### Directives
A. In the post on gendered stylization, what question is Butler quoted as asking?
B. Reproduce the passage of the post on gendered stylization starting with "This comment has" and going on through "style than you...", word for word.

### Provided passage
********

Butler asks “How might gender exist without constraints?” I ask “How might a feminist or feminine masculinity be performed by male bodied individuals?”

Do you believe that there are multiple levels or Deleuzian “plateaus” of gendered stylization? Does the stylized aesthetic of the sexed body also necessarily include “bodily gestures, movements, and styles of various kinds” (Butler 1990 pg. 191)? For example, if a male bodied individual maintains a bodily aesthetic characterized by signs that by normative cultural standards would be considered thoroughly masculine e.g. full beard, muscular build, etc. yet performs variant forms of gendered stylization what may we consider him/her?

If gender is also an extroverted temporal identity performed through a “stylized repetition of acts” spaces for non-normative masculinity can only be opened up once an individual has passed through certain feminized temporalities e.g. open up oral and anal modes of penetration, interrogating sexist practices, rescinding control. I believe the possibilities for “alternative” masculinities exist only within or after passing through these temporal manifestations of style. Only once an individual experiences feminine corporal attributes can they break away from the dominant paradigm of normative masculinity.



3 comments:

mattilda bernstein sycamore said...
This comment has been removed by the author.
mattilda bernstein sycamore said...

Wait, did I really just delete my own comment?

That kid so does not have better style than you...

queercat said...

********

### Provided records
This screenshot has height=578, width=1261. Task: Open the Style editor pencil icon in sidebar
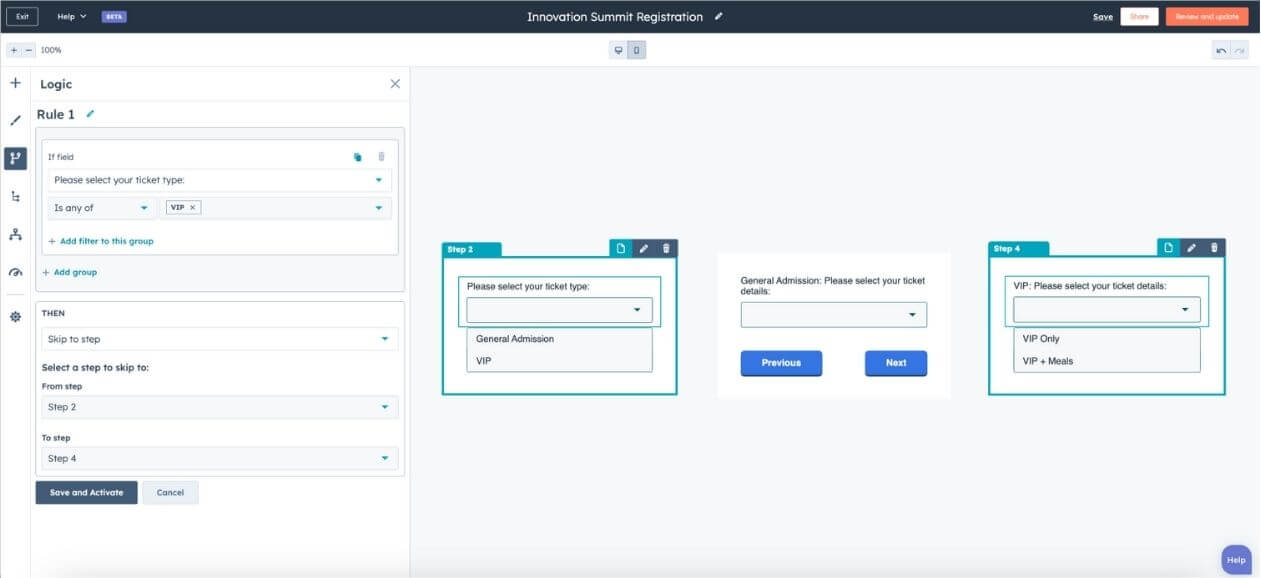(15, 119)
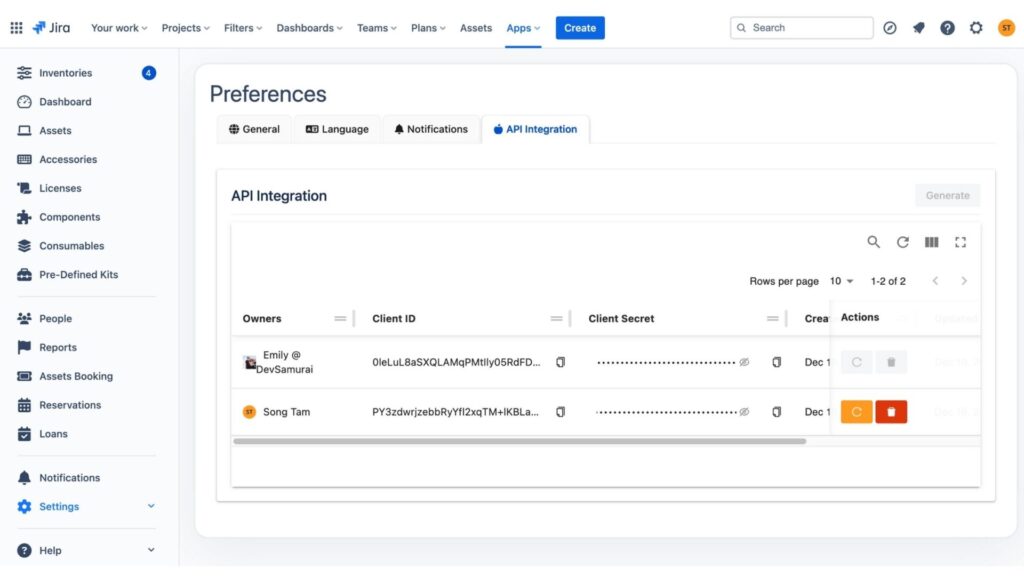Show Song Tam's client secret
The width and height of the screenshot is (1024, 576).
[744, 412]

********

### Final answers
A. "How might gender exist without constraints?"

B.
This comment has been removed by the author.
mattilda bernstein sycamore said...

Wait, did I really just delete my own comment?

That kid so does not have better style than you...